Kiddush Cups Set

Eight children and their two parents huddled together by a ramshakle wood-burning stove on frigid nights in Lagow, Poland. Their tiny two-room home and dependence on crop farming for survival was a far cry from the world we live in today. But every Friday night, Mama Gittel would take out the shiny Kiddish Cup set to welcome in the Sabbath Queen. It was one thing the children could rely upon each and every week. That little silver set was the one constant in a world of rapid change.
Though the set was very plain and simple, the family must have known it was special. For it was the one nonessential item that was wrapped up and stuffed into my grandmother's small bag that arctic night in 1939 when she boarded a boat to Panama. As the fourth of the eight children to leave, she was the last one out.

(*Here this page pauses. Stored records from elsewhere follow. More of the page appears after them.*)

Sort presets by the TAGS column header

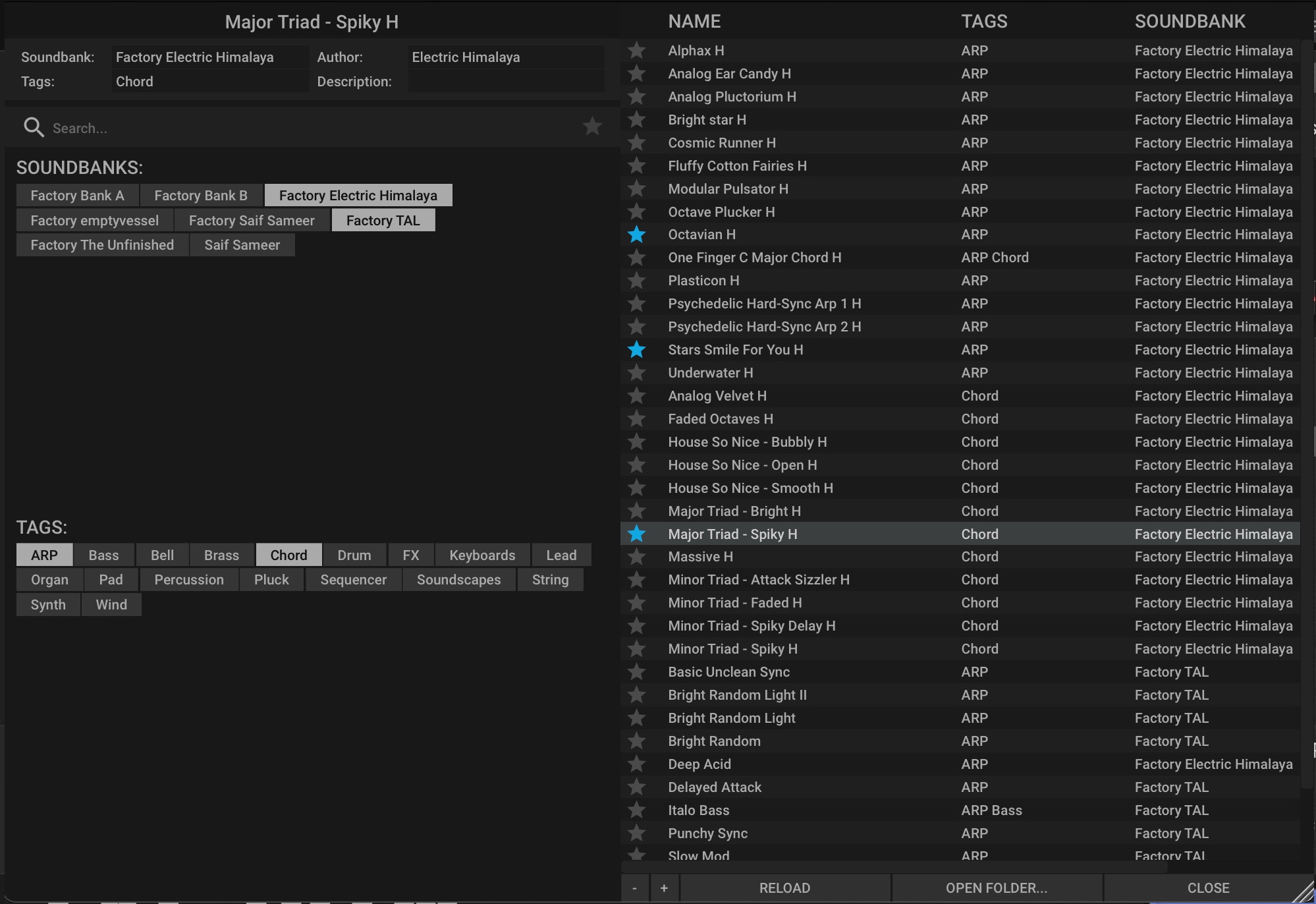983,21
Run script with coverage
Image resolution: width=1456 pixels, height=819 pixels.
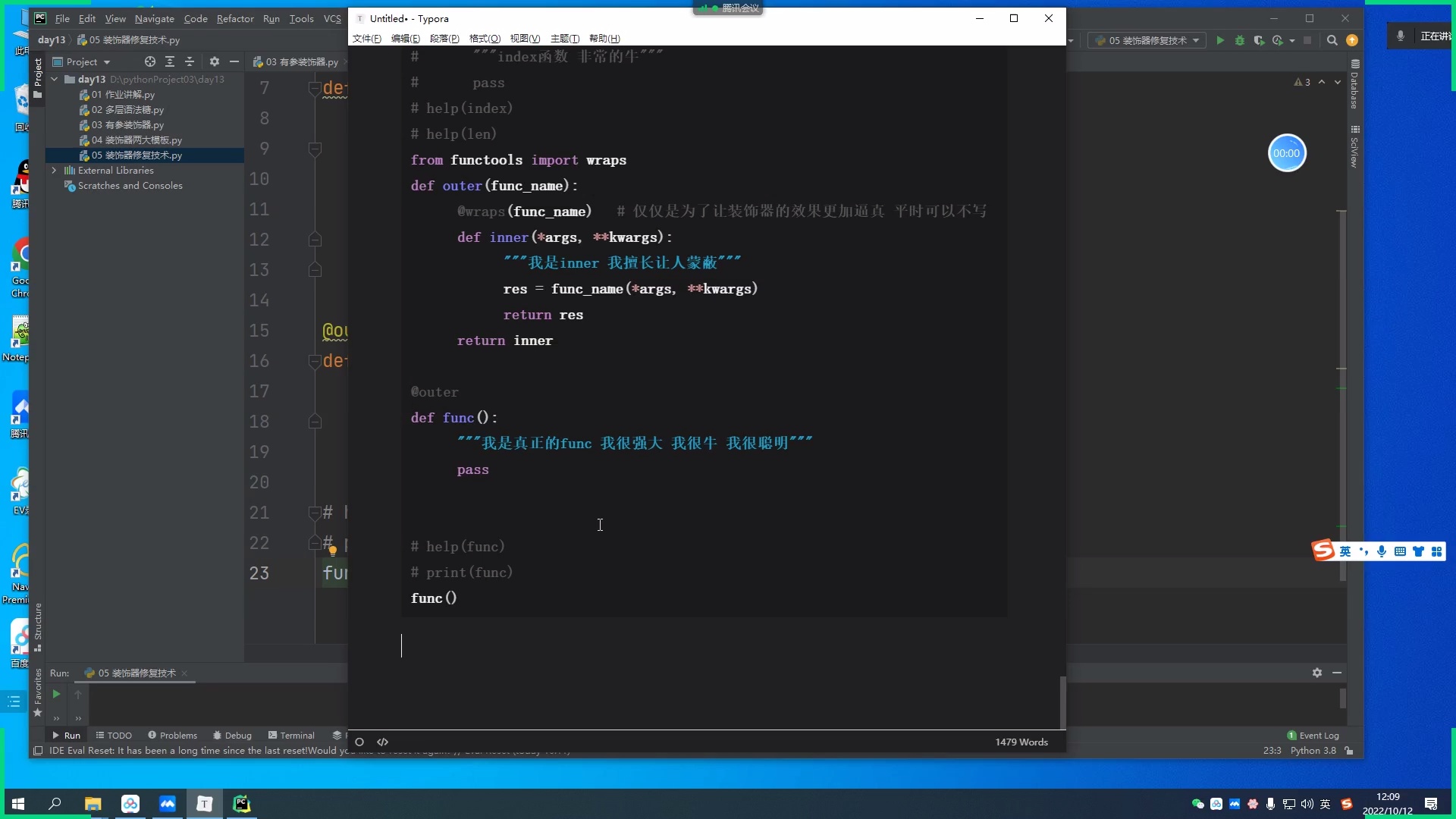point(1260,40)
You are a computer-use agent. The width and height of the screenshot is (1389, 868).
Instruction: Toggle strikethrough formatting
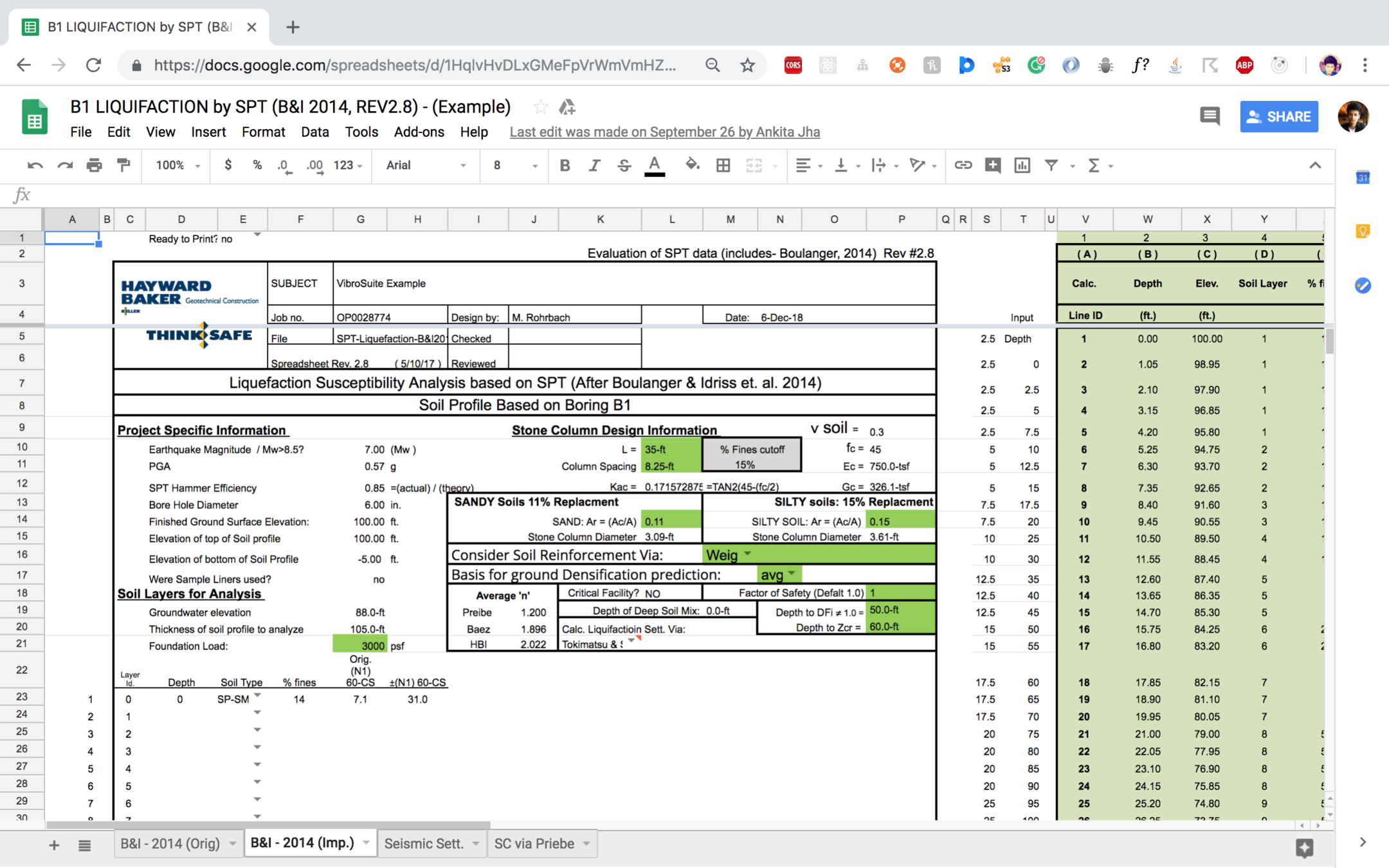coord(624,165)
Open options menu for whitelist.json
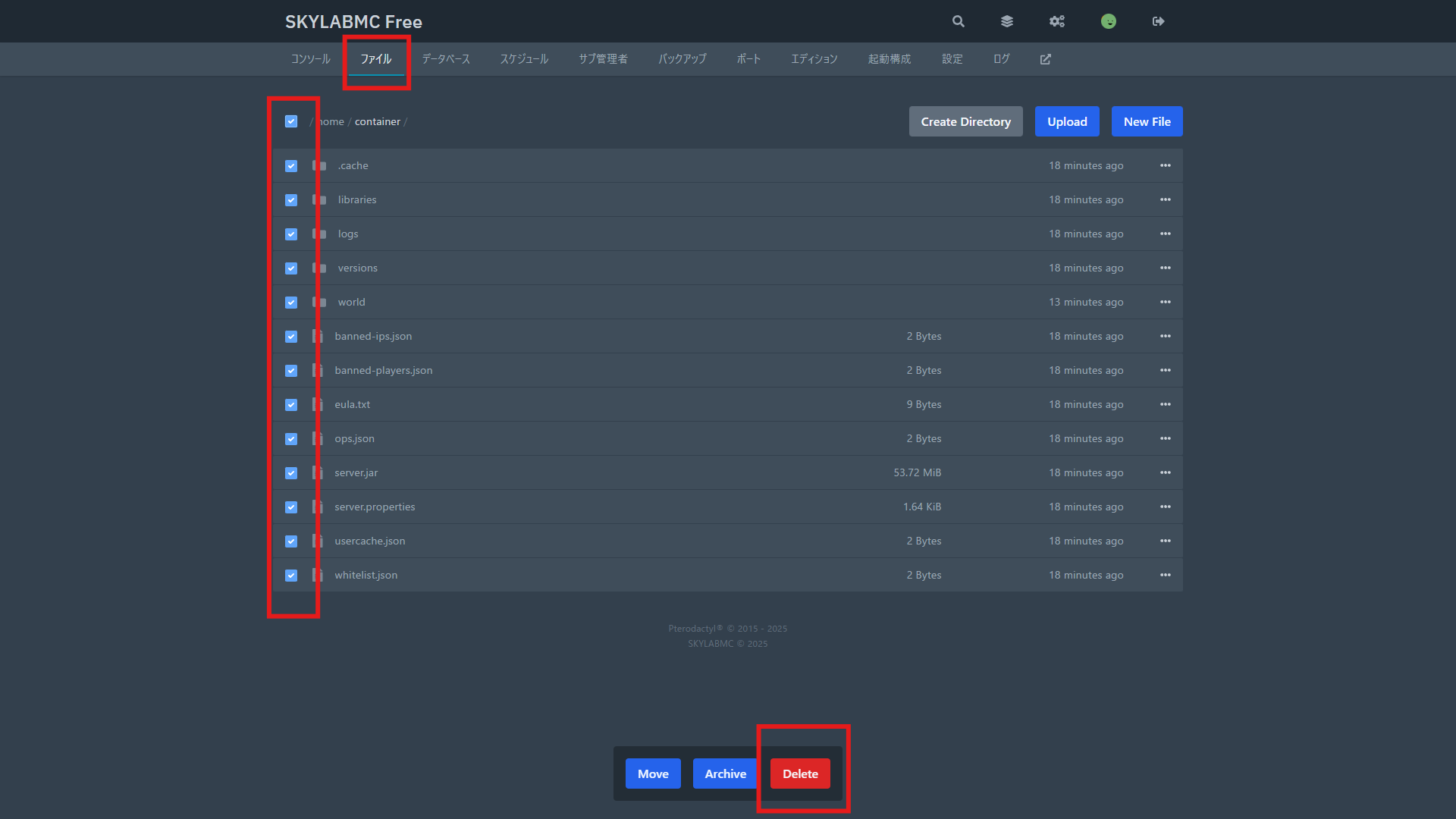 1165,575
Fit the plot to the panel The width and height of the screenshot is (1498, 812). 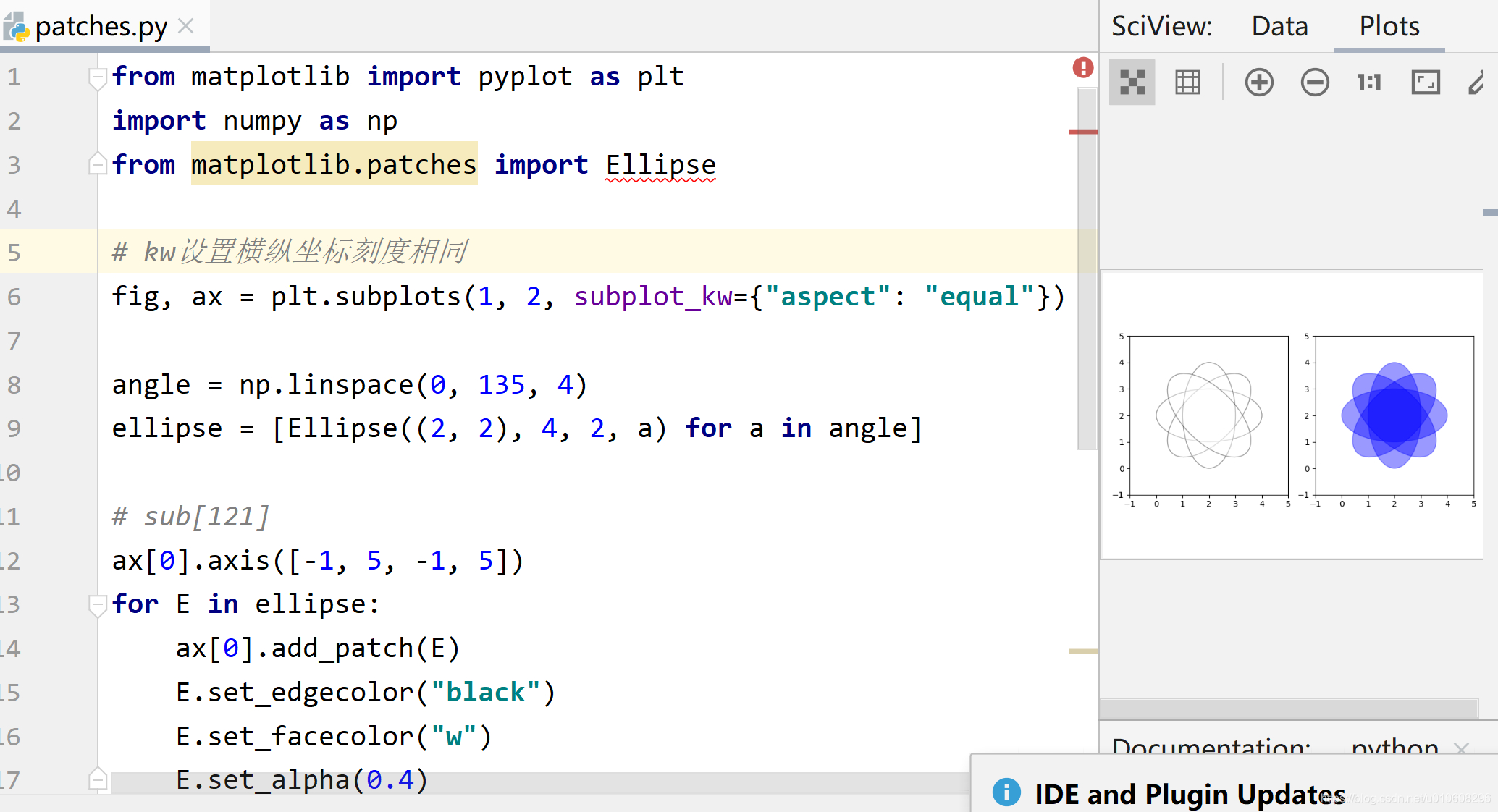click(x=1425, y=82)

For nearly three decades, as assimilation felt compulsory for my grandparents, the set remained wrapped up and stored away. The tiny cups hadn't experienced the coolness of the Shabbos wine, nor heard the kedusha of the Friday night blessing in far too long. Two generations void of Shabbos observance had allowed the silver set to fall by the wayside.
Though one of many grandaughters, as a young adult I was the only one to return to my Jewish roots. When I began to keep Shabbos, and then my grandmother passed away shortly after, I was the obvious choice to inherit the set. I longed to once again breathe life into the special cups. Though notably tarnished, I was determined to use the set on my own Shabbos table every week. Using an object for a Mitzvah which was given by a person who has passed away is a big merit. It is said this elevates their soul in heaven. My grandmother must be soaring high.
I want my children to feel the connection to the grandmother that escaped Jewish oppression and came to this country to give her family a better life. Most importantly, despite her hurried departure, she was blessed with the insight to grab something that held spiritual signifigance then, and still does to this day. Though the two families who used the set every Shabbos are world's apart, we are connected not only by blood, but by a tradition so strong, not even Hitler could keep us apart from it.